Faced with an evolving threat landscape and a shifting labor demographic, the ROK’s Ministry of National Defense (MND) in early 2019 began implementing a package of modernization and structural upgrades known as Defense Reform 2.0. One year into the implementation, the MND assembled a team of experts to review the progress made so far.
MND’s 2020 Defense Reform Advisory Committee met in Seoul, South Korea, on February 20, 2020. The committee consisted of ministry officials and outside advisors to review results and discuss directions for 2020, the MND stated in a news release.
The ministry launched its plan to reform the military into a “technology-intensive military structure” to offset decreasing troop numbers, the ministry explained. Transforming practices within the defense sector has also been central to Defense Reform 2.0, it added, summarizing the effort as a process toward “peace, innovation, fairness and inclusion.” Going forward, the government will pursue reforms such as enactment and amendment of laws and regulations to “maintain the driving force” for defense reform.
The ROK military faces external and internal challenges, said Kim Jae Yeop, senior researcher at South Korea’s Pacific Rim Institute for Strategic Studies. Externally, Seoul must reckon with Pyongyang’s ongoing development of “new sophisticated weapon systems, which can complicate and disrupt defense” as well as potential threats from the People’s Republic of China. Internally, it must contend with a fighting force that will scale down from the current 590,000 troops to 500,000 by 2022.
Kim described three areas of reform the ministry will tackle in the coming years.
The first is force development, which involves the introduction of new defense systems, Kim said, such as intelligence, surveillance, reconnaissance, long-range firepower, land-naval-air mobility and missile defense.

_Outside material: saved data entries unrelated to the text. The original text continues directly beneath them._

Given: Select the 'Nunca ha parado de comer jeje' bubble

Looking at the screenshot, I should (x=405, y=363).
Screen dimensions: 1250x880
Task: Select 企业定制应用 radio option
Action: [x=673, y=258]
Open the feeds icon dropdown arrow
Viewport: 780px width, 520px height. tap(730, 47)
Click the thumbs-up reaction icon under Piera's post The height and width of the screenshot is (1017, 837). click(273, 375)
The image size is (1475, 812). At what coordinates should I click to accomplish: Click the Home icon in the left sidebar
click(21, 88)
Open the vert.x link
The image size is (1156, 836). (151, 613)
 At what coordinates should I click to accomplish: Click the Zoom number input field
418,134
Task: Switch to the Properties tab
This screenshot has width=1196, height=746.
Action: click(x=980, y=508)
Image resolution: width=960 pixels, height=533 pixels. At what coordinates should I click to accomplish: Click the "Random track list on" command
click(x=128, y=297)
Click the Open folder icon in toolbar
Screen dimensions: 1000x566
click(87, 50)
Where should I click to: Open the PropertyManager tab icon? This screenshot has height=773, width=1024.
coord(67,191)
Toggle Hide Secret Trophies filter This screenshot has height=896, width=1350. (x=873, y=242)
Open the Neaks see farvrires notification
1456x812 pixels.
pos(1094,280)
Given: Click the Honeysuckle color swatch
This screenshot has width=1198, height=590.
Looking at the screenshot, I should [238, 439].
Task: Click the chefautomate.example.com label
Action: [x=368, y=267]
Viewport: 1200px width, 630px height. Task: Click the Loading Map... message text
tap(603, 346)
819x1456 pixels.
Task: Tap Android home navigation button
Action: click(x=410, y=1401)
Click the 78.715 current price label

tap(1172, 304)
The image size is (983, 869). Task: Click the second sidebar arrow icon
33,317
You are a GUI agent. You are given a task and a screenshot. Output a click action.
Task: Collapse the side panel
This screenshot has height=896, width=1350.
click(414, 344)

These systems emphasize the use of robotics and artificial intelligence, referred to collectively as the Fourth Industrial Revolution. (Pictured: Republic of Korea Navy special forces participate in a military exercise on the Dokdo islands.)
“To support these procurements,” he explained, “Seoul has been ambitiously increasing its defense spending.” It has also introduced an emphasis on transparency and accountability in the procurement process, he added.
In the second area, manpower structure, the goal is to increase the proportion of officers and noncommissioned officers to 40% of the total Armed Forces personnel, up from the current 34%, as the number of conscripts declines. Civilians also will play a bigger role by filling positions in military branches and departments historically filled by military officers, he said.
The third area, unit restructuring, will reconfigure how troops are organized, Kim explained, particularly in the Army, as another measure to deal with head count reduction.
“For example, division-level units are being disbanded and reorganized into a number of new brigade-level units, including armor and mechanized units,” he said. “Last year, the Korean Army merged its two field Army commands into single land operations command.”
Defense Reform 2.0, Kim concluded, “aims to maintain defense posture with fewer troops but more sophisticated weapon systems, more qualified manpower and more agile unit structure.”
Felix Kim is a FORUM contributor reporting from Seoul, South Korea.